Alors que jusqu’au XVIIIe siècle l’usage des syllabes resta totalement indépendant de la hauteur réelle, par celui des «clefs», c’est-à-dire des touches du clavier (et par analogie de l’accord ou des doigtés des autres instruments), on semble avoir recherché à partir du début du XVIIe siècle, non pas encore une hauteur réelle définie, mais du moins une certaine zone commune de tessiture. Cela se fit progressivement et a laissé des traces néfastes jusque dans nos usages actuels. Pour certains instruments, principalement à vent, on prit l’habitude d’appeler do , quelle qu’en soit la fréquence, la note de base servant à leurs doigtés, de sorte qu’une même note était par exemple appelée do pour un hautbois et fa pour un cor anglais, ou encore do pour une trompette et pour une autre. Cette sottise est encore en vigueur; on s’est borné à la formuler différemment en disant qu’en ce cas la trompette «est en » et qu’elle «transpose», ce qui n’était pas du tout la notion ancienne.

La multiplication des instruments à clavier d’une part, des «bandes» ou orchestres réguliers d’autre part, obligea à convenir d’un mode d’accord, amorce du futur diapason. Les «clefs» alphabétiques commençant par la lettre A (la ), on convint généralement de prendre le la comme référence, mais on ne disposait d’aucun moyen de le codifier objectivement. C’est pourquoi l’usage commun établi par convention tacite ne fut pas celui d’une hauteur définie mais d’une zone commune plus ou moins large dans laquelle se situait le son de référence, le la (A) de l’octave moyenne, qu’on appellera plus tard le la 3.

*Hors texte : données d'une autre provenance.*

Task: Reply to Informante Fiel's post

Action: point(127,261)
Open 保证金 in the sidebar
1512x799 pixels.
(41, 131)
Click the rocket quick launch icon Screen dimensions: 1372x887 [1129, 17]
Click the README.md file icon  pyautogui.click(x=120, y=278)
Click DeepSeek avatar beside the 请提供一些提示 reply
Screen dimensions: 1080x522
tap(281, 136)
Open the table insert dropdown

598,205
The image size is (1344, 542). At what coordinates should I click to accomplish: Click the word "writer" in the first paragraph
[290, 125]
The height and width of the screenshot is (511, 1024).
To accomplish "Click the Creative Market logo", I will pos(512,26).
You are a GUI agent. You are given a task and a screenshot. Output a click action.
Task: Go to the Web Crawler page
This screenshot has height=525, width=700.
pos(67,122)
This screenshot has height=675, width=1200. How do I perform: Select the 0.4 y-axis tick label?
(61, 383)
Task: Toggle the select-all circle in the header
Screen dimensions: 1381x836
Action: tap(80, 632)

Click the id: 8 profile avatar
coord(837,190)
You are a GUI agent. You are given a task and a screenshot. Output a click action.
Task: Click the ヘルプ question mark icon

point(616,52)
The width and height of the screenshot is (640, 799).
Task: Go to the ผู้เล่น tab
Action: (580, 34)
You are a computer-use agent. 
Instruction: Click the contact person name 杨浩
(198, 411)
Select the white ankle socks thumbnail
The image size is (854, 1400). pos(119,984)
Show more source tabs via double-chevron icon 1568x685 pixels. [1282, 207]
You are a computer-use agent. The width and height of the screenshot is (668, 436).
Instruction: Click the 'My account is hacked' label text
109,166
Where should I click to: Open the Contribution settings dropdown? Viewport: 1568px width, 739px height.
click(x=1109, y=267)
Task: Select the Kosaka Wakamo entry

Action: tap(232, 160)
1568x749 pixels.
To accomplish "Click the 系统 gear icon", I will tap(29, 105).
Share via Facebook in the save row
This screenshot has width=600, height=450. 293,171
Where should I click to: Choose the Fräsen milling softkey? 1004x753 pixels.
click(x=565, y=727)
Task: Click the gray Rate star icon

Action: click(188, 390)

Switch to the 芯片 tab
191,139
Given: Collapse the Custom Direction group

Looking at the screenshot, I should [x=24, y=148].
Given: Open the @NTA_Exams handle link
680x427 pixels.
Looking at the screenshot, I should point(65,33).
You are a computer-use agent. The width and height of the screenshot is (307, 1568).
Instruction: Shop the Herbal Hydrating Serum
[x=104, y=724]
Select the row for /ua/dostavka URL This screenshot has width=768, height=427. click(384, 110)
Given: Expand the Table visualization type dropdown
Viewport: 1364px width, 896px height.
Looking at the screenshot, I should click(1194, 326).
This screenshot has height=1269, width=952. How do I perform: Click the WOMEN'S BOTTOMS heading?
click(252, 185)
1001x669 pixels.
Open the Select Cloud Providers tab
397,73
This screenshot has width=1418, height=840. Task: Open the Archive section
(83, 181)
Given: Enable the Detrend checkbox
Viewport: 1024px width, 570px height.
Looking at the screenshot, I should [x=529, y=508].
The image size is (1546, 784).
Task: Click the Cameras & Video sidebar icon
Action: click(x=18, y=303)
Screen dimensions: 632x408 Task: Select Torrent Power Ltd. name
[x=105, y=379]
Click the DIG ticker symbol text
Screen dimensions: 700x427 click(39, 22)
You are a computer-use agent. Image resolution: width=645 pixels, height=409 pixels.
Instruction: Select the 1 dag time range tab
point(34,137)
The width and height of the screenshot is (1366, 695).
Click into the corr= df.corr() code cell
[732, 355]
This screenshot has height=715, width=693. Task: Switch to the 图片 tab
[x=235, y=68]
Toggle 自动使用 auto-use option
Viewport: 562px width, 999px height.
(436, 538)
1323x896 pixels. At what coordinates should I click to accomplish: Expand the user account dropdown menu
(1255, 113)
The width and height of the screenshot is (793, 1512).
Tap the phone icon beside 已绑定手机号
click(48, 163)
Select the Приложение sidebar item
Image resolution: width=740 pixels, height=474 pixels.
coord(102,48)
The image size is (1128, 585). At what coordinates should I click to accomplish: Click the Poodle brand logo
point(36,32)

Ainsi s’explique le paradoxe de deux données apparemment contradictoires: d’une part, que l’on puisse avec raison parler de l’«évolution du diapason» du XVIIe siècle à nos jours, en y relevant un phénomène aussi constant que sa «montée» progressive; d’autre part, que l’on puisse avec tout autant de raison observer que, jusqu’au milieu du XIXe siècle, il n’y avait pas deux diapasons identiques, le la variant non seulement d’un pays ou d’une ville à l’autre, mais encore, dans la même ville, d’une formation à une autre. C’est ainsi qu’à Versailles, au XVIIIe siècle, nous savons par un diapason conservé, à double graduation, qu’il y avait environ un demi-ton d’écart entre le «ton de la chapelle» (le plus haut) et le «ton de l’opéra».

Le diapason matérialisé

C’est, semble-t-il, à la fin du XVIIe siècle que l’on songea à confier à un instrument témoin spécialisé, et non plus à l’un des instruments du groupe, le soin de faire entendre le son de référence auquel facteurs, accordeurs ou exécutants auraient mission de s’accorder. En raison de l’extrême variabilité des usages, on se servit le plus souvent d’un instrument étalonné non pas lors de sa fabrication, mais empiriquement sur place, et dans la plupart des cas de «flûtes d’accord», dites également «diapasons à pompe», sorte de tuyau d’orgue ou de flageolet sans trous, fermé par un corps de pompe mobile et coulissant, susceptible d’être gradué.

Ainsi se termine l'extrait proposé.